Exercise
Copy the records starting at the line that contains "You are a computer-use agent. Image" and ending after the line that contains "pos(23,425)", replacing "Sessions icon" with "History icon" and leaving everything else unchanged.

(Part of a data file)
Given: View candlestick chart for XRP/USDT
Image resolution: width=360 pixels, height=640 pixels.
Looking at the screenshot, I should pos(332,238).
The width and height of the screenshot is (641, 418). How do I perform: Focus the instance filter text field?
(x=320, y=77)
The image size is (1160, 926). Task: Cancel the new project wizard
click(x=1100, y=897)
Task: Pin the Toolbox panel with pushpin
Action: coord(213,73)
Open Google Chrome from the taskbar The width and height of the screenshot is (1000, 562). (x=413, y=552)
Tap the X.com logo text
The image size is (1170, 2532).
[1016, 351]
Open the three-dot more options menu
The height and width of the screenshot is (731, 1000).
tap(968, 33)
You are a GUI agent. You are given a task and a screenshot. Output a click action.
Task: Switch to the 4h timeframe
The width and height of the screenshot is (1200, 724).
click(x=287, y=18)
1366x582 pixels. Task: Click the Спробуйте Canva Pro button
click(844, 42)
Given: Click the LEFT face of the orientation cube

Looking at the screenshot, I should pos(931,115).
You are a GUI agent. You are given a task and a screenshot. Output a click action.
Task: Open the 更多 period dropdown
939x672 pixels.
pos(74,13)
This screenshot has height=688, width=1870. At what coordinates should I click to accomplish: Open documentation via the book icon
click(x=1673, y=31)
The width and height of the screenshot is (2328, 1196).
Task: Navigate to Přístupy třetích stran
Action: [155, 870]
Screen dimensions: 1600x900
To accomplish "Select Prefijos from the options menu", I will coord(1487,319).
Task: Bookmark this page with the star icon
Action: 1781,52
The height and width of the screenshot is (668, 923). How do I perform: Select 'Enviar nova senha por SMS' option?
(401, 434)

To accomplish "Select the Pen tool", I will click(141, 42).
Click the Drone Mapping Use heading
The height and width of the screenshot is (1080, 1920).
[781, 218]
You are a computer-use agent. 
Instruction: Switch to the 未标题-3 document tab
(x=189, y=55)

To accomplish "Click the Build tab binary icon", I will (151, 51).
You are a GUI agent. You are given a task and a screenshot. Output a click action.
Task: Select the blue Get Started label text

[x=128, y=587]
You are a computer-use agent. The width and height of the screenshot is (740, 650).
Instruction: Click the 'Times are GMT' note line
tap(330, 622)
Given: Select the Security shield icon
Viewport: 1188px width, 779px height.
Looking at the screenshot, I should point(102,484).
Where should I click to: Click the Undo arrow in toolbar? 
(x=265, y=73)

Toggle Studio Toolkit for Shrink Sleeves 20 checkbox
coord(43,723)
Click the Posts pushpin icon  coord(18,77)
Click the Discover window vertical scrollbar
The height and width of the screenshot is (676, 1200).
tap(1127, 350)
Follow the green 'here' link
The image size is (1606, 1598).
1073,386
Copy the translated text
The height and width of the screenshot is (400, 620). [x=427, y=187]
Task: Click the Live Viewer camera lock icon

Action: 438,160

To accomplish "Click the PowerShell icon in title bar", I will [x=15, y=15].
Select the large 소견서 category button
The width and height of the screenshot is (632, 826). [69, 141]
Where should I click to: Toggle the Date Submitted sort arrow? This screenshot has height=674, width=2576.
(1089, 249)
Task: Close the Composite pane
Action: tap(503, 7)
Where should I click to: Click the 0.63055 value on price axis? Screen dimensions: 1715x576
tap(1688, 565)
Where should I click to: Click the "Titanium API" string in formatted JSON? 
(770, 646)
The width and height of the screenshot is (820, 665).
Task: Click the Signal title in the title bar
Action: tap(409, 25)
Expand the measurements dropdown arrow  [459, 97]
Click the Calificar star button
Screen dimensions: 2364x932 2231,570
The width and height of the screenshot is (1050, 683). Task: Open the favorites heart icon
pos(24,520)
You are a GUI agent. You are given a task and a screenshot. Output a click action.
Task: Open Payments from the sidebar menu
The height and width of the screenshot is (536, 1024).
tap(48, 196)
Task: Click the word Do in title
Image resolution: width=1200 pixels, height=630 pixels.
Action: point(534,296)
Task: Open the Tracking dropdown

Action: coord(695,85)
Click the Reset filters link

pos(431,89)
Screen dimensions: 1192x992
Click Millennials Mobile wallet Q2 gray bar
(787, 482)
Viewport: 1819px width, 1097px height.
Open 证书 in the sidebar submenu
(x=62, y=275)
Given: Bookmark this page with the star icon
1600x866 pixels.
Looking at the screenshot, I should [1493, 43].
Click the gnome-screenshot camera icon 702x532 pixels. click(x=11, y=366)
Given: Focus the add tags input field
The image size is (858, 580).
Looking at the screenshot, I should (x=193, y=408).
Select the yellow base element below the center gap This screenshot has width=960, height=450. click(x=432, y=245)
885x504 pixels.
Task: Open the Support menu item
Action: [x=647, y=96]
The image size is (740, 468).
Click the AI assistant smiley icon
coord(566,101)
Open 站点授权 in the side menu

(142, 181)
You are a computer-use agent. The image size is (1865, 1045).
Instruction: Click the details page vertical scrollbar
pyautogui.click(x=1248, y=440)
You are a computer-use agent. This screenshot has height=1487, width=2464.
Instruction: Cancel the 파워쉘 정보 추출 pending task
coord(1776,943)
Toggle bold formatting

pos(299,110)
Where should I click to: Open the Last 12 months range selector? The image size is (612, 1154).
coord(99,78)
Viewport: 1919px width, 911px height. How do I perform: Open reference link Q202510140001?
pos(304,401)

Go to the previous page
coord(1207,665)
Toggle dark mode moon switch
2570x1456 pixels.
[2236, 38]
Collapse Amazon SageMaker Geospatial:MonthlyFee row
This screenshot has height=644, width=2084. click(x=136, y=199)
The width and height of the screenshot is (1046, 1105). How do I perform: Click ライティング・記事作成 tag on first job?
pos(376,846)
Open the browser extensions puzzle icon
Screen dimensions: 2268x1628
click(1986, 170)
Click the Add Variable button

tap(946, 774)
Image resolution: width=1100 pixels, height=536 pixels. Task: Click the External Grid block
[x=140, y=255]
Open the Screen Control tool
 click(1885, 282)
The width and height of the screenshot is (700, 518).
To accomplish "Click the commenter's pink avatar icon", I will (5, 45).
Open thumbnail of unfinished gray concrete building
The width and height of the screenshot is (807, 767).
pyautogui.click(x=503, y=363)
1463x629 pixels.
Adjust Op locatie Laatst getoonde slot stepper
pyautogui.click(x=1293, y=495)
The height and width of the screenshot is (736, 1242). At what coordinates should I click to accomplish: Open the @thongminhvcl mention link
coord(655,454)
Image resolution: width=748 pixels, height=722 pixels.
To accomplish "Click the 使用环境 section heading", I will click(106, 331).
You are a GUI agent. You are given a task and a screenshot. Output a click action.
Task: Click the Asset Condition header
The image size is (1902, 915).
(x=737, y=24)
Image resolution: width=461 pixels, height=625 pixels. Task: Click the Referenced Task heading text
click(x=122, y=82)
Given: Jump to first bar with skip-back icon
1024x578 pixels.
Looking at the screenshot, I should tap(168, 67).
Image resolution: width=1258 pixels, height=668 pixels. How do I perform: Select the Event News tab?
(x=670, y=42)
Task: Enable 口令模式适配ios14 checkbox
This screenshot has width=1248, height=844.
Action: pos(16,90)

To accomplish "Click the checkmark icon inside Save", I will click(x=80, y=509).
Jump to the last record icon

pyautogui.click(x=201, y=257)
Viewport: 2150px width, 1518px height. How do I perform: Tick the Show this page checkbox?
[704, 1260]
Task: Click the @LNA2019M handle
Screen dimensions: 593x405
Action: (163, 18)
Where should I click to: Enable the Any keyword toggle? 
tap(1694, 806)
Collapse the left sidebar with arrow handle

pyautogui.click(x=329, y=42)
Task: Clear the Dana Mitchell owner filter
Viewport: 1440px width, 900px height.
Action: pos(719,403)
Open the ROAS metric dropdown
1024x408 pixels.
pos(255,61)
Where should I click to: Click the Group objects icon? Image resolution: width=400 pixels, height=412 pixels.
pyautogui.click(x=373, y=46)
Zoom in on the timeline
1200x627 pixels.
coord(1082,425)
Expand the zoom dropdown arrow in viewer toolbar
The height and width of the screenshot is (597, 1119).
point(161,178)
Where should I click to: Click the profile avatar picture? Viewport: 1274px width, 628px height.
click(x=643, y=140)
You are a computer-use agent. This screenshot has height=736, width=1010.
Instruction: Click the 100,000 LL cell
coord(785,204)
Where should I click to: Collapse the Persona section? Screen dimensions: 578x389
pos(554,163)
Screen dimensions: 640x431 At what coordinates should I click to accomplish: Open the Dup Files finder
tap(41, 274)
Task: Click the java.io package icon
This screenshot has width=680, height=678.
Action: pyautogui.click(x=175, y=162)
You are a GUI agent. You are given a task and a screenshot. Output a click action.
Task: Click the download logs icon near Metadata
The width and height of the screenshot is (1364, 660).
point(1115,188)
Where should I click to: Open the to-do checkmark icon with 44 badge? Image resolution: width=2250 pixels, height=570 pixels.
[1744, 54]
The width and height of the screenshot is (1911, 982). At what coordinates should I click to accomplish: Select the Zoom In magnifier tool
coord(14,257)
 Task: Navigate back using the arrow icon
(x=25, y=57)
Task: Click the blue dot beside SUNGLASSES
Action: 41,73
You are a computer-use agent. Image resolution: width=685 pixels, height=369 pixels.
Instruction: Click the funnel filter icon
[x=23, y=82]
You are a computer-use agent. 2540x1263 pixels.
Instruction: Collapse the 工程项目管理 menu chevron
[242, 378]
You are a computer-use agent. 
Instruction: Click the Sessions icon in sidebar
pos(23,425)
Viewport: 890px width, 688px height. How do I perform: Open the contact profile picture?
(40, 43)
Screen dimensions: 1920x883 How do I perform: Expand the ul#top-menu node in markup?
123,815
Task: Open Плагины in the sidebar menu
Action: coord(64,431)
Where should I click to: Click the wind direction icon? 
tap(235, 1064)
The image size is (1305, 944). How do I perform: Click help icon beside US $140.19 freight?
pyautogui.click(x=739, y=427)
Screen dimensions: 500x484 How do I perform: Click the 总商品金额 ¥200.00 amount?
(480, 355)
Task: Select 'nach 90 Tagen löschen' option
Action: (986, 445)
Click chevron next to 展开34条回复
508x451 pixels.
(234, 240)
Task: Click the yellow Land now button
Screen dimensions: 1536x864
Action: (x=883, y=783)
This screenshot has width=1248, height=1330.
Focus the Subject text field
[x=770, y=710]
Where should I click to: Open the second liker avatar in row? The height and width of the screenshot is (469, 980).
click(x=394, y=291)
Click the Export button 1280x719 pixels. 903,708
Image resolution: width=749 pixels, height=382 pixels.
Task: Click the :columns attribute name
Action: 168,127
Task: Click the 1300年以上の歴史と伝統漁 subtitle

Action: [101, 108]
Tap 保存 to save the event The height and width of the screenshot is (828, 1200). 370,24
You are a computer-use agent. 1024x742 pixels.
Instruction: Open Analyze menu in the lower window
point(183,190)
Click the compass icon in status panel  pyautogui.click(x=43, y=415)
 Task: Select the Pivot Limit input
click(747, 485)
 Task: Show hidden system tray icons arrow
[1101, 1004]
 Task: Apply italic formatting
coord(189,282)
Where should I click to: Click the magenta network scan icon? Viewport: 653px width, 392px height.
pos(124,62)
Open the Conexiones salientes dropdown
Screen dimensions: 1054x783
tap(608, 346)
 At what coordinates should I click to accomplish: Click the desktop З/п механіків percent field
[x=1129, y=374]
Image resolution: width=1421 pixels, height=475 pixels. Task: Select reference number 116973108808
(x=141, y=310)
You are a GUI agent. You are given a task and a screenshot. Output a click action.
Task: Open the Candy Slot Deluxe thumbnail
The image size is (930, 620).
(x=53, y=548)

Written answer
You are a computer-use agent. Image resolution: width=685 pixels, height=369 pixels.
Instruction: Click the funnel filter icon
[x=23, y=82]
You are a computer-use agent. 2540x1263 pixels.
Instruction: Collapse the 工程项目管理 menu chevron
[242, 378]
You are a computer-use agent. 
Instruction: Click the History icon in sidebar
pos(23,425)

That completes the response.